TASK PROMPT: Format each line of the material below as a numbered list, omitting blank lines. Leave the pictures out of your answer.

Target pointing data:

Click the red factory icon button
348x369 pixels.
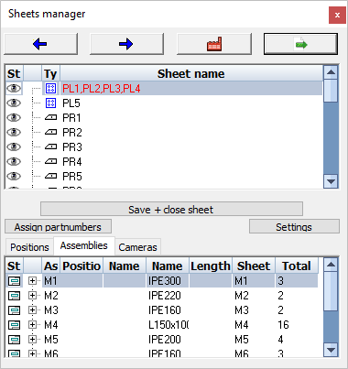click(214, 44)
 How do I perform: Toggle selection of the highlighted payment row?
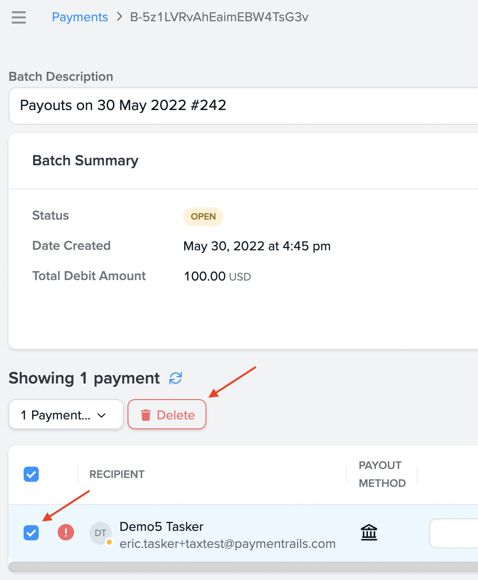pyautogui.click(x=31, y=533)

THE OUTPUT:
1. Click the red factory icon button
2. 348x369 pixels.
3. click(214, 44)
4.  How do I perform: Toggle selection of the highlighted payment row?
5. pyautogui.click(x=31, y=533)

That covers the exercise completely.